§ **REQUIRED ACTIONS**
A: In the Southwark passage, who was the last Bishop to live at the palace?
B: Quote the Southwark passage word for word, beginning at "This wonderful piece" and stopping after "their London Palace.".

§ **SOURCE DOCUMENT**
========================================

This wonderful piece of Southbank history had remained hidden until the warehouse building was destroyed in a World War Two Blitz, revealing itself while the warehouse bricks were being removed. The Rose Window part of the lavish fourteenth-century Great Hall that served the Bishops of Winchester as the central feature of their London Palace.
Southwark in those day's was full of brothels known as stews, with the famous Rose and Globe theatre's, and bull-baiting just a stones throw away the Bishop's decided to build a prison that became known as the Clink just to the west of the palace. The last
Bishop to reside here was Lancelot Andrewes, who died in 1626. In 1642 Cromwell used it to house royalist prisoners, and eventually sold it off to a Camberwell property speculator who broke up the palace leaving the ruin by 1662. If the wall had not been used to support the inner sanctums of a warehouse wall this unique Elizabethan gem would not have survived.

========================================

§ **SUPPLIED MATERIAL**

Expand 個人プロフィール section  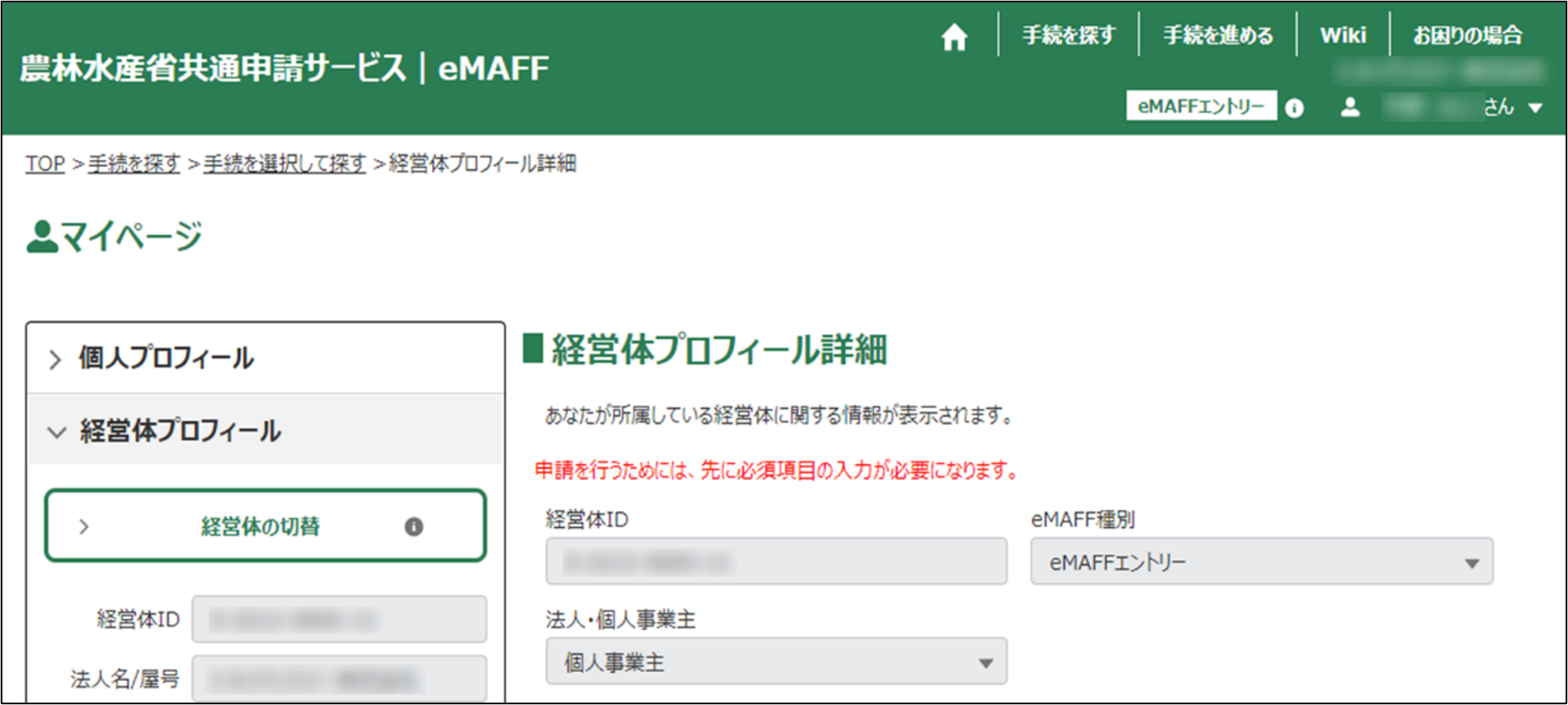pos(165,359)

========================================

§ **OUTPUTS BY TASK**
A: Lancelot Andrewes, who died in 1626.

B:
This wonderful piece of Southbank history had remained hidden until the warehouse building was destroyed in a World War Two Blitz, revealing itself while the warehouse bricks were being removed. The Rose Window part of the lavish fourteenth-century Great Hall that served the Bishops of Winchester as the central feature of their London Palace.